DATA EXTRACTS:
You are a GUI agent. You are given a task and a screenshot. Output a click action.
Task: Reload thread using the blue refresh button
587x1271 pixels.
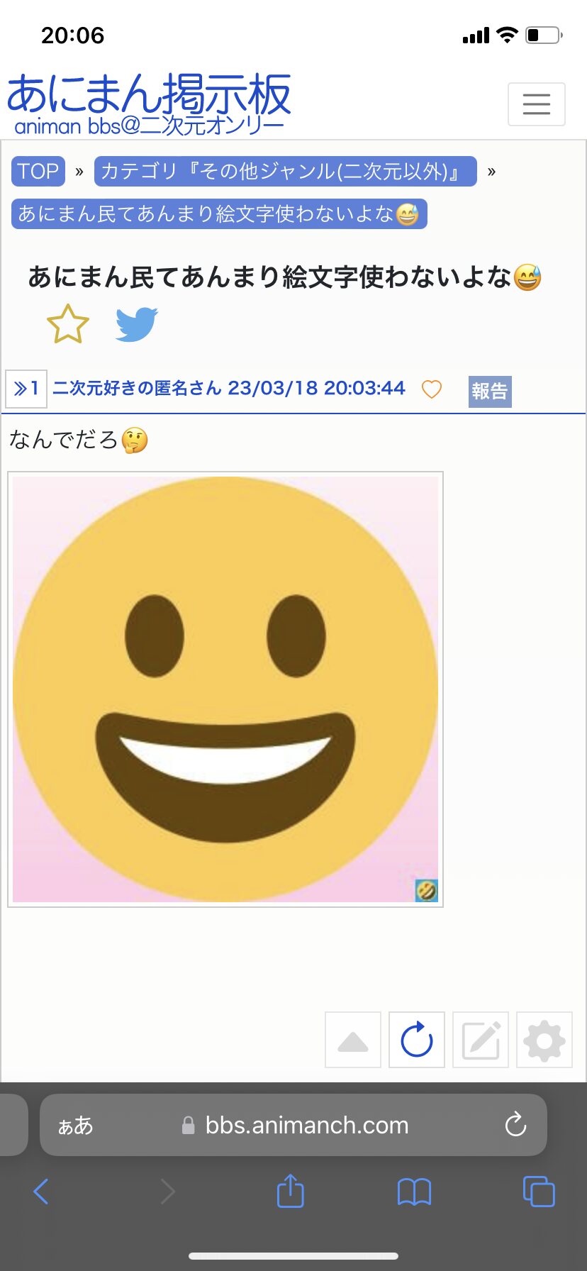[x=417, y=1040]
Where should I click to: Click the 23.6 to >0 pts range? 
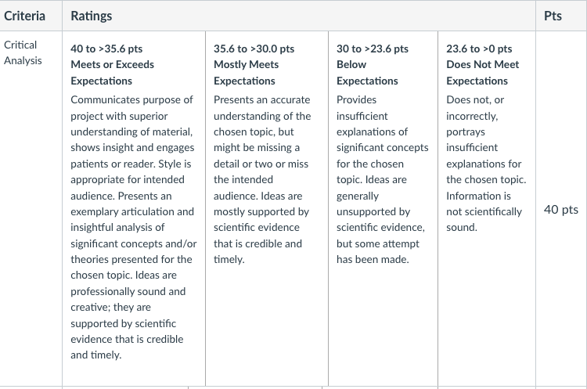point(479,49)
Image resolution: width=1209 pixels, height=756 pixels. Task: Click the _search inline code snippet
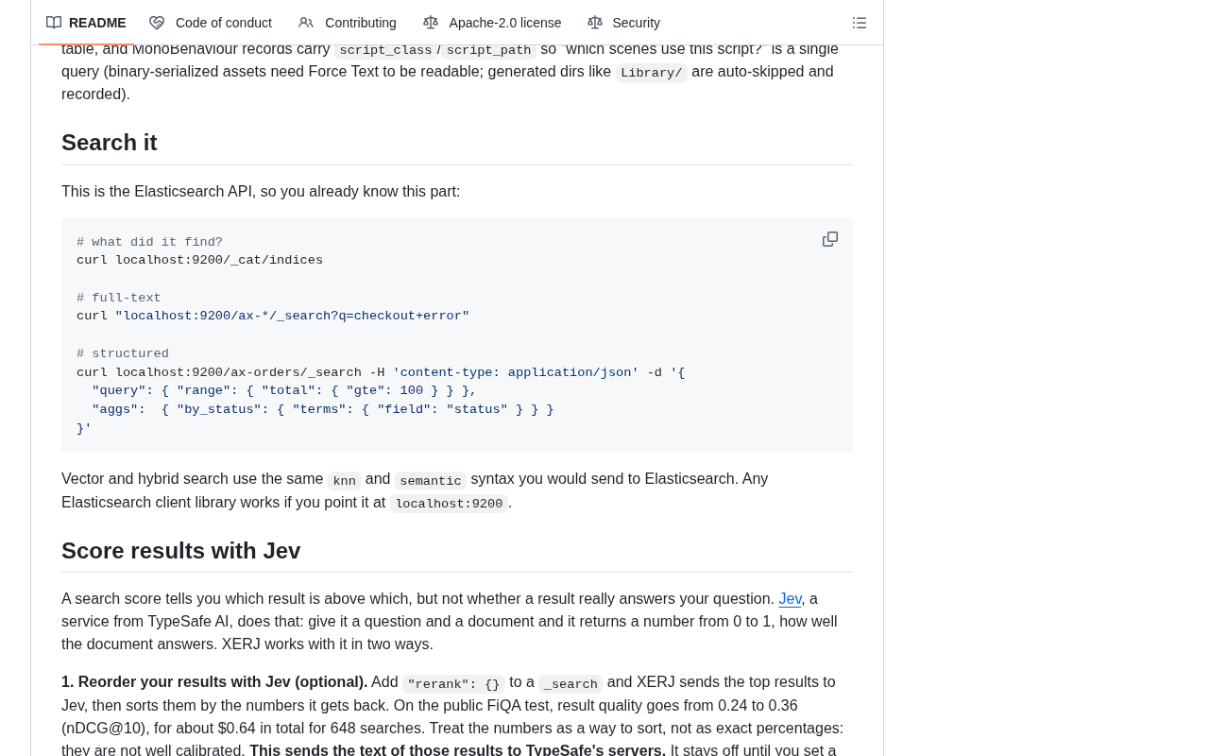570,684
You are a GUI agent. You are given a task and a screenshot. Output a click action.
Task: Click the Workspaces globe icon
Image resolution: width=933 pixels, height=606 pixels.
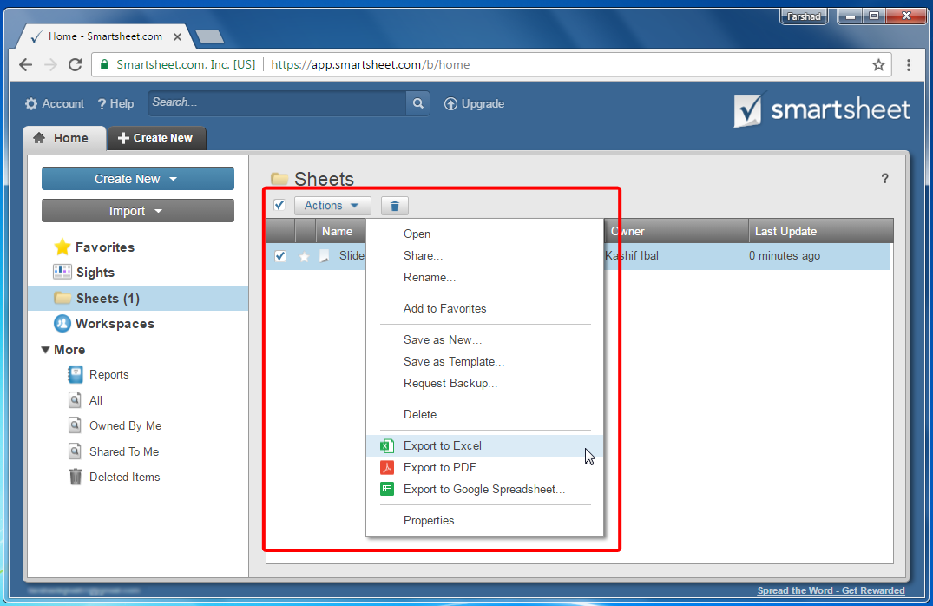tap(62, 324)
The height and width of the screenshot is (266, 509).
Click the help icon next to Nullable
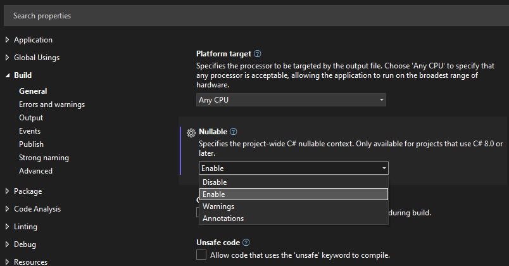234,132
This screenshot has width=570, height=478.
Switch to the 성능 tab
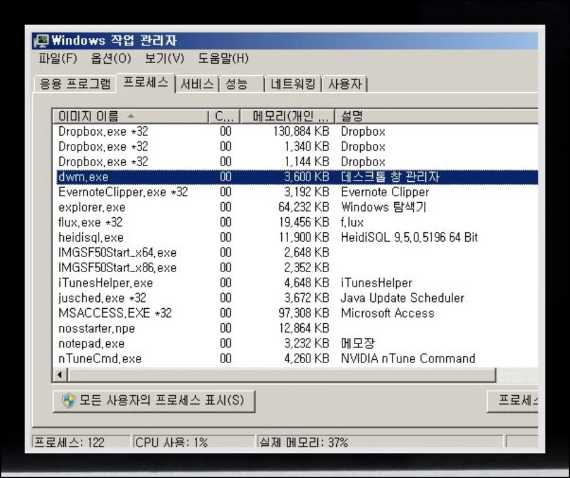pos(237,84)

EXERCISE GOAL:
The required answer is an exact copy of the lines from the one containing "Click the help icon next to Nullable" through the last line of the material, with the pictures removed.

RESULT OF THE EXERCISE:
Click the help icon next to Nullable
234,132
This screenshot has width=570, height=478.
Switch to the 성능 tab
pos(237,84)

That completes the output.